We previously reported that the D10A and G123A substitution mutants are strongly dominant-negative over wild-type TraR and that when co-expressed the two mutant alleles complement one another (Qin et al., 2004a), suggesting that both Patch I and Patch II are essential for activation. Consistent with this hypothesis, substitution mutations at all of the N-terminal PC residues contributing to the formation of these two patches exhibit dominant negativity (Table 3). Conversely, all of the C-terminal PC mutants were recessive when co-expressed with the wild-type TraR. These results suggest that Patches I and II, partially formed and exclusively formed by N-terminal PC residues respectively, are important for activation.
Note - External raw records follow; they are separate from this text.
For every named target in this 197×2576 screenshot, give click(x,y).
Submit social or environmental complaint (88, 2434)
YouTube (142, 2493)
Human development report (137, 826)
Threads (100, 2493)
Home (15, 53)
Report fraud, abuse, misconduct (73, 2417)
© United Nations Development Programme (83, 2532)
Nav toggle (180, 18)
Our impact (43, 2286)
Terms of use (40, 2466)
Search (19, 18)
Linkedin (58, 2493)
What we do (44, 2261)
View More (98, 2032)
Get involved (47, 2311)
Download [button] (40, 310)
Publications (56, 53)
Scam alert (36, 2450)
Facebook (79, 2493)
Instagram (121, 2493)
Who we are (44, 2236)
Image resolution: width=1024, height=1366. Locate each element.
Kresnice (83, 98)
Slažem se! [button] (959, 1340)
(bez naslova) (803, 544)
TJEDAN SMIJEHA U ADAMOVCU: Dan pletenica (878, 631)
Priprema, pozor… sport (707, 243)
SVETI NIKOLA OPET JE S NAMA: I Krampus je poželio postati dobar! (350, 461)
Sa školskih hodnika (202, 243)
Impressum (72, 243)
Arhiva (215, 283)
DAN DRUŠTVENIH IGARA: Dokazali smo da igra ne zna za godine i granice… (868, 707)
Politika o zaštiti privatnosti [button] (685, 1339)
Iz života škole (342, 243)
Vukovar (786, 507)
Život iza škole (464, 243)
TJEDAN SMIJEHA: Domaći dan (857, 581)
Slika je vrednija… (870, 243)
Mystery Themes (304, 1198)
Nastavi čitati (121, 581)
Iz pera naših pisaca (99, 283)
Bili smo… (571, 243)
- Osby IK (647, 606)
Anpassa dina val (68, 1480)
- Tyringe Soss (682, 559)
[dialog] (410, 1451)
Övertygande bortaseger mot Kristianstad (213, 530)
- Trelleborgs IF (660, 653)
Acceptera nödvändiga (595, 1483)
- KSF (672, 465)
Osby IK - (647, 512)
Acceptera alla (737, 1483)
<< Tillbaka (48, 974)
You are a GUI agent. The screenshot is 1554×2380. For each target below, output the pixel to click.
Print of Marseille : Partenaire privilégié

However, the data suggest that Patch III, which is formed exclusively by C-terminal PC residues from the extended protomer, is not required for activation (Fig. 1C; Fig. 6A-3).

Figure 6.

Regions of TraR involved in interactions with components of RNA polymerase. Views 1-5 show locations of PC residues on the lateral faces while View 6 shows locations of residues on the top surface of TraR that play roles in interaction with the α (A) and σ⁷⁰-subunits (B) of RNAP. Residues predicted to play structural roles, and those that form the ear structures in the C-terminal domains are shown in Views 2-4 of Panel A and View 2 of Panel B as indicated. In Panel A, View 3 is the back view of View 2 to indicate the difference of location of PC residues between the two protomers of a TraR dimer. The remaining PC residues colored in red and the Class I-specific PC residues colored in yellow, are shown in Views 5-6 of Panel A and View 3 of Panel B. Regions of TraR important for interactions with the C-terminal domain of RpoA_At at a Class I promoter, or with αCTD and RpoD_At at Class II promoters are circled and labeled as αCTD-Class I, αCTD-Class II and σ⁷⁰-Class II respectively. The compact protomer is shown in purple while the extended protomer is shown in green. For each protomer, N-terminal residues are shown in a darker hue.

Clearly, the N-terminal domain of TraR is indispensable for activation function, a conclusion consistent with our analysis of N-terminal deletion derivatives (Qin et al., 2000; Luo et al., 2003) as well as a co-published study of TraR_Oct (Costa et al., 2009). The requirement for specific N-terminal residues of both protomers for activation could explain our inability to isolate N-terminal truncated mutants of TraR that retain activity (Luo and Farrand, 1999). Given that such N-terminal deletion mutants of both LuxR and LasR retain the ability to activate (Choi and Greenberg, 1991; Kiratisin et al., 2002), our results suggest that TraR and other members of the LuxR family may differ in how they interact with RNA polymerase to activate transcription (Nasser and Reverchon, 2007). Alternatively, the N-terminal deletion mutants of LuxR and LasR may activate transcription by a mechanism different from that of the full-sized proteins (see Finney et al., 2002).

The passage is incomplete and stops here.